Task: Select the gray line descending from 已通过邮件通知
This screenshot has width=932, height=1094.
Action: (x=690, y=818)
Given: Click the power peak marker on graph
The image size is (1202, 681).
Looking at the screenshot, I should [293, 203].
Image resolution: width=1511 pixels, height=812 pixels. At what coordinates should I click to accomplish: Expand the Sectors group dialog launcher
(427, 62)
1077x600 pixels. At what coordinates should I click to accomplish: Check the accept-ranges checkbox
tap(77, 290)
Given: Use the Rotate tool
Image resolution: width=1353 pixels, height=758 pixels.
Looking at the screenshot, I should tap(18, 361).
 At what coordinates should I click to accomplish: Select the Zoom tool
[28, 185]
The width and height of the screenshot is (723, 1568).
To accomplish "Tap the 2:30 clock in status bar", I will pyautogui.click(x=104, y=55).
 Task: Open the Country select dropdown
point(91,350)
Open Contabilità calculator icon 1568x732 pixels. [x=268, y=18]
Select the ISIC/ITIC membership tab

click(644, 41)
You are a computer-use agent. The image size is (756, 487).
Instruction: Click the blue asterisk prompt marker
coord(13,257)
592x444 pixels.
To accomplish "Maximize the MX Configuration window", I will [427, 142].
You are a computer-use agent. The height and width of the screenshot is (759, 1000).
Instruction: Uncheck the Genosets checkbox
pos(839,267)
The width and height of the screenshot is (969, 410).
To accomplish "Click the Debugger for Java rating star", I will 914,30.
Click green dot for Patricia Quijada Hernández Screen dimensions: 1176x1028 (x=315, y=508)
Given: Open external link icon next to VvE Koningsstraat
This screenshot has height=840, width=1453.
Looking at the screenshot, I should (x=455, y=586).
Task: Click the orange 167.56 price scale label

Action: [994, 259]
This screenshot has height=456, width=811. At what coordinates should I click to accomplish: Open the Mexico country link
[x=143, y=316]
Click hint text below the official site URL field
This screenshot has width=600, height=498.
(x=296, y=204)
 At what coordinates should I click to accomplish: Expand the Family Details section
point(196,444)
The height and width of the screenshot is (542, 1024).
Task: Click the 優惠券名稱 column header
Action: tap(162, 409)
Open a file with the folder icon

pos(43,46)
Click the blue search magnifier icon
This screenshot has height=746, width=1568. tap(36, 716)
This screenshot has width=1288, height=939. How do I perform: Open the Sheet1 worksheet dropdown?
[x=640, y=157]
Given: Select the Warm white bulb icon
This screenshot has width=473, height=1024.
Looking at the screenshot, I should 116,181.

● ● ● ● ●

What needs to be done:
What is needed is an exact copy of the lines from the one holding "Task: Click the orange" through the final line of the material.

The answer:
Task: Click the orange 167.56 price scale label

Action: [994, 259]
This screenshot has height=456, width=811. At what coordinates should I click to accomplish: Open the Mexico country link
[x=143, y=316]
Click hint text below the official site URL field
This screenshot has width=600, height=498.
(x=296, y=204)
 At what coordinates should I click to accomplish: Expand the Family Details section
point(196,444)
The height and width of the screenshot is (542, 1024).
Task: Click the 優惠券名稱 column header
Action: tap(162, 409)
Open a file with the folder icon

pos(43,46)
Click the blue search magnifier icon
This screenshot has height=746, width=1568. tap(36, 716)
This screenshot has width=1288, height=939. How do I perform: Open the Sheet1 worksheet dropdown?
[x=640, y=157]
Given: Select the Warm white bulb icon
This screenshot has width=473, height=1024.
Looking at the screenshot, I should 116,181.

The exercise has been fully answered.